8. Wherefore, since we desire to understand the eternity, and
equality, and unity of the Trinity, as much as is permitted us, but
ought to believe before we understand; and since we must watch
carefully, that our faith be not feigned; since we must have the
fruition of the same Trinity, that we may live blessedly; but if we
have believed anything false of it, our hope would be worthless, and
our charity not pure: how then can we love, by believing, that
Trinity which we do not know? Is it according to the special or
general notion, according to which we love the Apostle Paul? In
whose case, even if he was not of that countenance which occurs to us
when we think of him (and this we do not know at all), yet we know
what a man is. For not to go far away, this we are; and it is
manifest he, too, was this, and that his soul joined to his body
lived after the manner of mortals. Therefore we believe this of him,
which we find in ourselves, according to the species or genus under
which all human nature alike is comprised. What then do we know,
whether specially or generally, of that most excellent Trinity, as if
there were many such trinities, some of which we had learned by
experience, so that we may believe that Trinity, too, to have been
such as they, through the rule of similitude, impressed upon us,
whether a special or a general notion; and thus love also that thing
which we believe and do not yet know, from the parity of the thing
which we do know? But this certainly is not so. Or is it that, as
we love in our Lord Jesus Christ, that He rose from the dead,
although we never saw any one rise from thence, so we can believe in
and love the Trinity which we do not see, and the like of which we
never have seen? But we certainly know what it is to die, and what it
is to live; because we both live, and from time to time have seen and
experienced both dead and dying persons. And what else is it to rise
again, except to live again, that is, to return to life from death?
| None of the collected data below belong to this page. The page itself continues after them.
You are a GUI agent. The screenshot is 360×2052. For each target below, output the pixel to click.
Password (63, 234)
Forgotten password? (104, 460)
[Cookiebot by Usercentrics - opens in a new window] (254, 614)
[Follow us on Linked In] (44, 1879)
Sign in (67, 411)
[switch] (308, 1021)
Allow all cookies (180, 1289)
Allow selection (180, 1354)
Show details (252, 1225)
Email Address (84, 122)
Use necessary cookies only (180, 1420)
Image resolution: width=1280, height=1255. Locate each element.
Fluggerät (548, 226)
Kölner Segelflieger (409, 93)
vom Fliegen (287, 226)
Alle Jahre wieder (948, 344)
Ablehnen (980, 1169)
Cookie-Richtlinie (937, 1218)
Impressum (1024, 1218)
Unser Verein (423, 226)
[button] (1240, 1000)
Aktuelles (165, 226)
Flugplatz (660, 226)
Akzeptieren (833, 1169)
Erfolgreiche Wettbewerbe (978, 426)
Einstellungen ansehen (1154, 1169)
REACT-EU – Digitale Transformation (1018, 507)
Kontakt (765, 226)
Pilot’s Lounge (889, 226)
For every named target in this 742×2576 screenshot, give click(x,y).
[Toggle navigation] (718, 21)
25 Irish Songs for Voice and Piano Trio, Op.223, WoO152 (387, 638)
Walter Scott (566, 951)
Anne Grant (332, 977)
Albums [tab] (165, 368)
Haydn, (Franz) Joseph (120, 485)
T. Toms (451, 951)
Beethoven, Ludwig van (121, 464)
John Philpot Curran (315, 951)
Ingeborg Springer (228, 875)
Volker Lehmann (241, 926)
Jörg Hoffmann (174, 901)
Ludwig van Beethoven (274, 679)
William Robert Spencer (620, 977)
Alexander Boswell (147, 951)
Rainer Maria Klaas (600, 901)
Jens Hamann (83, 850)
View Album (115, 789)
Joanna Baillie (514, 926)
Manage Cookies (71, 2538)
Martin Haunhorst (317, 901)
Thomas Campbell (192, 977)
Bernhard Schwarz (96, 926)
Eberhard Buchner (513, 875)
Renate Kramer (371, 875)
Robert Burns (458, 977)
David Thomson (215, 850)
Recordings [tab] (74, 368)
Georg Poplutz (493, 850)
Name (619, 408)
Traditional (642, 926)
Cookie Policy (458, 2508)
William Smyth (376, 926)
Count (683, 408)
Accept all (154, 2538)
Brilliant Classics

When, therefore, we say and believe that there is a Trinity, we
know what a Trinity is, because we know what three are; but this is
not what we love. For we can easily have this whenever we will, to
pass over other things, by just hold ing up three fingers. Or do we
indeed love, not every trinity, but the Trinity, that is God? We
love then in the Trinity, that it is God: but we never saw or knew
any other God, because God is One; He alone whom we have not yet
seen, and whom we love by believing. But the question is, from what
likeness or comparison of known things can we believe, in order that we
may love God, whom we do not yet know?